Assignment
The response must consist of the records below, copied exactly.

Stored data entries
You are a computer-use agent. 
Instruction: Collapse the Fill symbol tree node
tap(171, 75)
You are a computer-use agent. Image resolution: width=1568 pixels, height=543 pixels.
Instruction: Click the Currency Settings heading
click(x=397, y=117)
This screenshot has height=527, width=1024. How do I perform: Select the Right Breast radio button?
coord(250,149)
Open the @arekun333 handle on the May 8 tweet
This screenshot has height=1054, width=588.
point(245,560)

Written solution
You are a computer-use agent. 
Instruction: Collapse the Fill symbol tree node
tap(171, 75)
You are a computer-use agent. Image resolution: width=1568 pixels, height=543 pixels.
Instruction: Click the Currency Settings heading
click(x=397, y=117)
This screenshot has height=527, width=1024. How do I perform: Select the Right Breast radio button?
coord(250,149)
Open the @arekun333 handle on the May 8 tweet
This screenshot has height=1054, width=588.
point(245,560)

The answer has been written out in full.